Go (1999)
BDRip 720p | MKV | 1280 x 720 | x264 @ 2560 Kbps | 1h 41mn | 1,94 Gb
Audio: English AC3 2.0 @ 160 Kbps | Subtitles: English (embedded)
Genre: Comedy, Crime | Director: Doug Liman
BDRip 720p | MKV | 1280 x 720 | x264 @ 2560 Kbps | 1h 41mn | 1,94 Gb
Audio: English AC3 2.0 @ 160 Kbps | Subtitles: English (embedded)
Genre: Comedy, Crime | Director: Doug Liman
Within one 24 hour period, three sets of friends in three dysfuctional situations will collide in the raucous Los Angeles underground party scene. It's Christmas Eve and Ronna and Claire are supermarket checkout girls desperate to score some quick rent money. It's a simple plan – all they need to do is acquire 20 hits of ecstasy from Simon and his drug dealing pal Todd and turn around and sell them for a small profit to Adam and Zack, two soap opera stars looking to hit the night club scene in style. But alas, nothing is so simple. Ronna will soon find herself at the center of a police sting, Claire will be taken hostage, Simon will be shot which will make Todd quite upset, and Zack and Adam will find themselves not only in hot water, but at one bizarre Christmas party.
IMDB - 5 wins
"Go" reads like a very very good sophomore offering by a very very good up-and-coming director. You can almost see a bright future for everyone involved in the film, from the director (Doug Liman) to the screenwriter (John August) to all of the young actors. The script is clearly the winner, with witty dialogue and a convoluted plotline (or plotlines, depending on how you view it) centered around a dozen or so GenX-er Los Angelenos on Christmas Eve. The film slickly moves you from one plotline to the next, as you follow one minor disaster leading to other minor disasters.
The film being a "sophomore offering," of course, has some drawbacks. Yes, it is tangentially derivative of "Pulp Fiction." And yes, it does scrounge a bit from this teen flick and that. In some cases, certain plotlines wrap up too neatly, and in other cases the plotlines don't converge nearly as neatly enough.
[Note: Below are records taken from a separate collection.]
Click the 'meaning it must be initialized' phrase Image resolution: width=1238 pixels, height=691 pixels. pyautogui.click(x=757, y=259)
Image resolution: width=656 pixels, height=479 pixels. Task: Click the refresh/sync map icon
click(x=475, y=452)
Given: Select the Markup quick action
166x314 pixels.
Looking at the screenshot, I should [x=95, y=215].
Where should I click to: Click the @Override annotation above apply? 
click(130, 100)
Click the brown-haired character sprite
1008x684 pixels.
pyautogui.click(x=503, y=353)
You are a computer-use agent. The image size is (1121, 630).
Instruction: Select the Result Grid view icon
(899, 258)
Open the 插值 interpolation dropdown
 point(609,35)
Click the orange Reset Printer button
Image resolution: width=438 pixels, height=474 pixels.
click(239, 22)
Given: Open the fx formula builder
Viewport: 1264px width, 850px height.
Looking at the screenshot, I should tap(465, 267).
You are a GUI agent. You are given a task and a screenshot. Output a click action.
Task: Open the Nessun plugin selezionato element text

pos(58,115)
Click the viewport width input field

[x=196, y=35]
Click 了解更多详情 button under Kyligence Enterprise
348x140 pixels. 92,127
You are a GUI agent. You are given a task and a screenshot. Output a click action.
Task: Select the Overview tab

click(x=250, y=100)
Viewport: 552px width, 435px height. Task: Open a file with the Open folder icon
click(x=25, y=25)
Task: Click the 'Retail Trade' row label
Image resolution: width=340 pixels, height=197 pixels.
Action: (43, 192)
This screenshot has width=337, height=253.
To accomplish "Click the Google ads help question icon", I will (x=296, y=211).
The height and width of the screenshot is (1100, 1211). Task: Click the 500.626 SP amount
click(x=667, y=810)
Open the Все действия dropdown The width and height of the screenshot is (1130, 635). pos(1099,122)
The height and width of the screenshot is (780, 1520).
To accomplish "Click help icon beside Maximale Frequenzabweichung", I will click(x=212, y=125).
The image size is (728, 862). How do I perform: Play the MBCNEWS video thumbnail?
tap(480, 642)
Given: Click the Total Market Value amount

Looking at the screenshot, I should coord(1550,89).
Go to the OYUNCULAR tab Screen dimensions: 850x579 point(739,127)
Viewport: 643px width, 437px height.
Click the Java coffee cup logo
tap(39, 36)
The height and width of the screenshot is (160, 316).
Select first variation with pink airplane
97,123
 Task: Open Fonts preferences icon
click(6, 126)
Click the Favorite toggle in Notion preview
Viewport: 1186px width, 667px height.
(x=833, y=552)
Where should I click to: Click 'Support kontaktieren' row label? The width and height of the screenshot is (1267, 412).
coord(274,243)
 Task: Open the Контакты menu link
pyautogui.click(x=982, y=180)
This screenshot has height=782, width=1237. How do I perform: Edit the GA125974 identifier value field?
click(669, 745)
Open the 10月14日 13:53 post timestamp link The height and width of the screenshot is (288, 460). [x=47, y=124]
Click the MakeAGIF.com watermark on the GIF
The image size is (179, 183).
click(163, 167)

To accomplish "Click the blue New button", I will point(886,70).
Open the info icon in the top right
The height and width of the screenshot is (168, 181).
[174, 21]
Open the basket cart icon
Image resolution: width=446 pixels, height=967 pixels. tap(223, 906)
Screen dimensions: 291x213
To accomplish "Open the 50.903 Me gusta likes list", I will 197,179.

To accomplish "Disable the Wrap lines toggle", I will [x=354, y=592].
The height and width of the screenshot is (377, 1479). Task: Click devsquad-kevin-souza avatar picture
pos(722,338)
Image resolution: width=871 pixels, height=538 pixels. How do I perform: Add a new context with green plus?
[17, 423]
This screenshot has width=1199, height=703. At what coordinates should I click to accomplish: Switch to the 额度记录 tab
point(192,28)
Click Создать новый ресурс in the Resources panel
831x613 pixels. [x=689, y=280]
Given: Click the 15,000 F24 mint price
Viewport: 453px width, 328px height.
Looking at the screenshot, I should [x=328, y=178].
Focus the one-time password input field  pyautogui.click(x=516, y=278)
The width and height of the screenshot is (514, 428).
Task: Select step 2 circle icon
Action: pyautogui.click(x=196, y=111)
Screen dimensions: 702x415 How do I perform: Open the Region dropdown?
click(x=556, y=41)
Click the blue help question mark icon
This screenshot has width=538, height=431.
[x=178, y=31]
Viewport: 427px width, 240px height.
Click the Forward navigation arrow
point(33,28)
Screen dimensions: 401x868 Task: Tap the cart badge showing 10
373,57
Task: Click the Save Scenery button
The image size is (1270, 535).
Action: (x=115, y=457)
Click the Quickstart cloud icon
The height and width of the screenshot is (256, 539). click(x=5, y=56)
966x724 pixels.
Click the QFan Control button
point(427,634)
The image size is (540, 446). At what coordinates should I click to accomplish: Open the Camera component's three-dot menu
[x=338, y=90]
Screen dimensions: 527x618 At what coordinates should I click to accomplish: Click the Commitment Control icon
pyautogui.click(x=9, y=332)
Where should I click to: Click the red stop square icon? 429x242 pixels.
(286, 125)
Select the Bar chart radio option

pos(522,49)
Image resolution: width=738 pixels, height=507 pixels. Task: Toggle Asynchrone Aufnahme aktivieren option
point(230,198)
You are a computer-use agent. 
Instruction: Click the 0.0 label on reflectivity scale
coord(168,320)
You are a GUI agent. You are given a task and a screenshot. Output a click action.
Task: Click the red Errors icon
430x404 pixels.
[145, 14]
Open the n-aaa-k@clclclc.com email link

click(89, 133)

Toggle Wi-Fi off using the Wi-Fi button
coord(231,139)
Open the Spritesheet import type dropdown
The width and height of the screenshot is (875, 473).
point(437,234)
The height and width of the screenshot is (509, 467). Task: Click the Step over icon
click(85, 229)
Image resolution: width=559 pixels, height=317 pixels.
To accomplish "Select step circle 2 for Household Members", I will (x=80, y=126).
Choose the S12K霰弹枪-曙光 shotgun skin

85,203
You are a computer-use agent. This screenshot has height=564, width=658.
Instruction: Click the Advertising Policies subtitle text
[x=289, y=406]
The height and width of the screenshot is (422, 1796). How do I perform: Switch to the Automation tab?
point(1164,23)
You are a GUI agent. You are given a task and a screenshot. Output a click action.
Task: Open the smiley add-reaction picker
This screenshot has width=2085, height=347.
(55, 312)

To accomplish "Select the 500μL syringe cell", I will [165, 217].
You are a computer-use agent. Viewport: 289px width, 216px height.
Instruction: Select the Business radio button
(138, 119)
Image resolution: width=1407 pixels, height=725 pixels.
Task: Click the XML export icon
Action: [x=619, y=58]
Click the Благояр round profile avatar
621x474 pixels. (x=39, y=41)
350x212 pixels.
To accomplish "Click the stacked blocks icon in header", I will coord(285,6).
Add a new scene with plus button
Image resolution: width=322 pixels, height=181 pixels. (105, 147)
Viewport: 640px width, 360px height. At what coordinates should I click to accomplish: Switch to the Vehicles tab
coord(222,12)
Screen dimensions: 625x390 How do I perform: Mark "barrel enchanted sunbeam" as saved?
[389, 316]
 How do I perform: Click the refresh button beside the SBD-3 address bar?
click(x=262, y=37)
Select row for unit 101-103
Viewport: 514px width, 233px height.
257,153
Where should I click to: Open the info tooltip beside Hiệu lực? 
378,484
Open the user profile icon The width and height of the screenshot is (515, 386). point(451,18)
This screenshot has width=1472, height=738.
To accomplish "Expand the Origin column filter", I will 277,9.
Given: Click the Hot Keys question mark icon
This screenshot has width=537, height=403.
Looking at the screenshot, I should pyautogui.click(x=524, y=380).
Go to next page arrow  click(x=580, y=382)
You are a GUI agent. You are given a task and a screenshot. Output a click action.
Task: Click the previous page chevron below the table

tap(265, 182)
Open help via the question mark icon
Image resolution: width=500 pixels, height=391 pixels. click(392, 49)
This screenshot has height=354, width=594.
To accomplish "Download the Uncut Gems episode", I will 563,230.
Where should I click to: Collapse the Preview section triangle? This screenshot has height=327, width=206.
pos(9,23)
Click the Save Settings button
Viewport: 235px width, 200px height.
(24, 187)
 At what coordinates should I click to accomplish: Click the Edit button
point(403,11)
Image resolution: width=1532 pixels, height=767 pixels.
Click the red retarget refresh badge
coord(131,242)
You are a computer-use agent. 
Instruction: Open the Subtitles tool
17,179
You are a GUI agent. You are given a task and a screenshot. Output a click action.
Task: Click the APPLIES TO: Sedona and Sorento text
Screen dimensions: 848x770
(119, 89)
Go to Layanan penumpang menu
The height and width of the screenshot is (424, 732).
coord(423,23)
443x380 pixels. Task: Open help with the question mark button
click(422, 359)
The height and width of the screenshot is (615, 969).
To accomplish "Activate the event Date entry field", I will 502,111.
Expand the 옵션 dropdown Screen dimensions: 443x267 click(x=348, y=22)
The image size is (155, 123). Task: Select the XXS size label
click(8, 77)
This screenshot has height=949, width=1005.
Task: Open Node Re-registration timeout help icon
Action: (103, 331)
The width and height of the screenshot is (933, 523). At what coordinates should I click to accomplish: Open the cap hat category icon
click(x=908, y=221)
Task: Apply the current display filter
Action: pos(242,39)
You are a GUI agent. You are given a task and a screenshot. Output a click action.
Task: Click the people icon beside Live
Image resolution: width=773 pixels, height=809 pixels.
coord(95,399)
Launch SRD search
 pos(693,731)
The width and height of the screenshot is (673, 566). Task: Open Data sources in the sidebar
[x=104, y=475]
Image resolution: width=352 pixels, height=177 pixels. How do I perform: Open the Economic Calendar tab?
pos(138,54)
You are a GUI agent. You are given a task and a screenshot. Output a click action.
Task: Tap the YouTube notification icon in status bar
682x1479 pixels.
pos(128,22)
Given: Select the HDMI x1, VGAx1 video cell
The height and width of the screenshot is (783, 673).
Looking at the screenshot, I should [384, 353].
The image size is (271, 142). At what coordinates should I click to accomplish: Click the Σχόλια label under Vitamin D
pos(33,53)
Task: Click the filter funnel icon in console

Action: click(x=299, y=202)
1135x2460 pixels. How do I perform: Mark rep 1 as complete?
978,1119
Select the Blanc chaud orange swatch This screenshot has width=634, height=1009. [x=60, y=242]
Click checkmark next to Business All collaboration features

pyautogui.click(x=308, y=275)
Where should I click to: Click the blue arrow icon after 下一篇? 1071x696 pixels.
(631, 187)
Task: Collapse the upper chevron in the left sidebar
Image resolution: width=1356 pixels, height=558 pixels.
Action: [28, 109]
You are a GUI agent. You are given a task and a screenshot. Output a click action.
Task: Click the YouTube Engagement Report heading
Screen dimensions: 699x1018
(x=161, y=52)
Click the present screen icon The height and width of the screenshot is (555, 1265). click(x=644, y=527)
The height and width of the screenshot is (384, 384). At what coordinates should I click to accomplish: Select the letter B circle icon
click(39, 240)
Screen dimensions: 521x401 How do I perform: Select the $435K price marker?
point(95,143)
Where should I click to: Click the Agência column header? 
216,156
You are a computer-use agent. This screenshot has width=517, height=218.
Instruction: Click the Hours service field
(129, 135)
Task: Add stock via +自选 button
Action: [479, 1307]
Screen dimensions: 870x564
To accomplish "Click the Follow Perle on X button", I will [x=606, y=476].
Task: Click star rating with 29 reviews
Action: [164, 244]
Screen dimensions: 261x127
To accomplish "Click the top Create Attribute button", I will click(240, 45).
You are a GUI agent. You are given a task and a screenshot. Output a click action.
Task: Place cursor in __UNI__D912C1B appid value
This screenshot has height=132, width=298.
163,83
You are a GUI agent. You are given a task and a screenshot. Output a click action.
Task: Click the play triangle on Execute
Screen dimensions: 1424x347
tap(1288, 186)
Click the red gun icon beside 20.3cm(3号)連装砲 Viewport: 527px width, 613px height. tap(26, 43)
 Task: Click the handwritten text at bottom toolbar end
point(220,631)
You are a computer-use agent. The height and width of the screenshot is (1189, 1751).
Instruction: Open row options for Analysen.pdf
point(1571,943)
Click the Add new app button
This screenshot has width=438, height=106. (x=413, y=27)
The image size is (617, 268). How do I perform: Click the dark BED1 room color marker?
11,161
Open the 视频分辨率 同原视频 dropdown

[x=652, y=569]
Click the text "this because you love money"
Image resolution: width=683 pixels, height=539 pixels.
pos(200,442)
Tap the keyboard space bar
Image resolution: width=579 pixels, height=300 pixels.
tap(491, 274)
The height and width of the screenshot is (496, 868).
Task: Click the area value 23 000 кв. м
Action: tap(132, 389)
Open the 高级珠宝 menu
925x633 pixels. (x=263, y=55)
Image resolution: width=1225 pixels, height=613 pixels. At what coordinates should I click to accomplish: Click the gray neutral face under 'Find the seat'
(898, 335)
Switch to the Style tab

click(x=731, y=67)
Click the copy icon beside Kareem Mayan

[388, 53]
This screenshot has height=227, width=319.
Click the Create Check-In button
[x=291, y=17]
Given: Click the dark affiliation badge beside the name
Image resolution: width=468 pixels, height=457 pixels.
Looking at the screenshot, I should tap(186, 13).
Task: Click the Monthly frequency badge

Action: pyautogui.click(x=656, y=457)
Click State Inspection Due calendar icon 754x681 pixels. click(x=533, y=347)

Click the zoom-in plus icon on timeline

But what the film may lack in originality it certainly makes up for with style and quirks.
The real discovery in all this is the cast. Sarah Polly stands out (listen to her mild Canadian accent slip through once in a while) as the world-weary checkout gal who's first and only foray into drug-dealing unleashes a legion of trouble for her. Desmond Askew (wonderfully punny name) is this Pulp Fiction's Tim Roth, glib and cocky as his well-ordered world whirls and crumbles around him in a neatly choreographed disaster. As the sinister drug supplier, Timothy Olyphant is particularly menacing, exuding equal amounts of danger and innocence, sexiness and insecurity. The characters in "Go" never become cardboard parodies of themselves, and they never dissolve into charicatures of themselves for the sake of plot or atmosphere.
So watch the film, soak in the plot, atmosphere, and the characters. At the risk of sounding glib myself, by all means "Go."